Over the past 3 years, my lifestyle has changed a lot. Before going on maternity leave, I played sports and avoided fast food. It seemed to me that it is quite enough for health. But, being on maternity leave, I found time to strongly reconsider many habits and now I can confidently say that I am proud of my achievements.

Especially with regard to a conscious approach to their health. It was thanks to him that I did not repeat three big mistakes while waiting for the second child.

Mistake # 1: Eating a lot of homemade pastries
When I first went on maternity leave, I finally had free time. And I spent most of it on my pastry hobby. I tried new recipes, made multi-layered cakes, made pralines out of all kinds of nuts, and used a ton of powdered sugar and almonds on macaroni cakes that I never got right.
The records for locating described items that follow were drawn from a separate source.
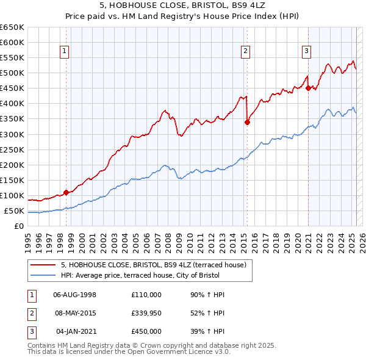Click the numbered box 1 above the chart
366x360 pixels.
point(64,52)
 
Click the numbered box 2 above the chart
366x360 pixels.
point(245,52)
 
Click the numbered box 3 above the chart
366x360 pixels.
point(306,52)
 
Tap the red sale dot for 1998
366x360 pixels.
point(66,192)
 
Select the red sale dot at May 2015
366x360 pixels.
point(247,122)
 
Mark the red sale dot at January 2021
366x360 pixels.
point(308,88)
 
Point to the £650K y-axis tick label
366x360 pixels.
point(12,27)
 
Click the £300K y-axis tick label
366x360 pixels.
point(12,134)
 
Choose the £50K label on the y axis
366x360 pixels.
point(14,211)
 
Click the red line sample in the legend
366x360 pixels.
point(43,265)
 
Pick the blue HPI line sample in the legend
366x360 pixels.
point(43,275)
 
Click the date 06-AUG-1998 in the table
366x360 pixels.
point(75,294)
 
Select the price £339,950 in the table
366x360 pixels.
point(146,313)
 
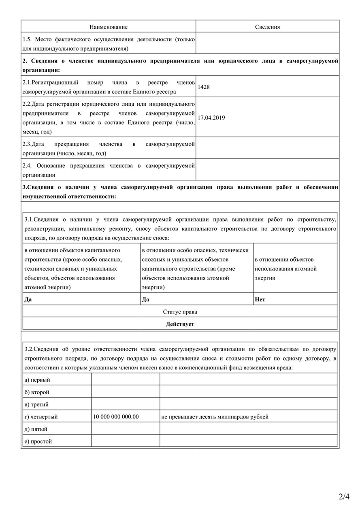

Since we're not buying industrial sweets, I thought, we need to learn the recipes for baking, which will be possible for a nursing mother. And besides, I reassured myself, pregnant women need to eat for two, yet so they say. And excess weight will go away after delivery when I breastfeed all my friends so it was... (Oh, how easily we succumb to this self-deception).

In fact, the need for calories in a pregnant woman increases not so much. In the first trimester, it is enough to eat about as much as in a normal non-pregnant life. In the second, you need to increase the number of calories by about 300 per day. In the third trimester +500 calories per day to your normal diet.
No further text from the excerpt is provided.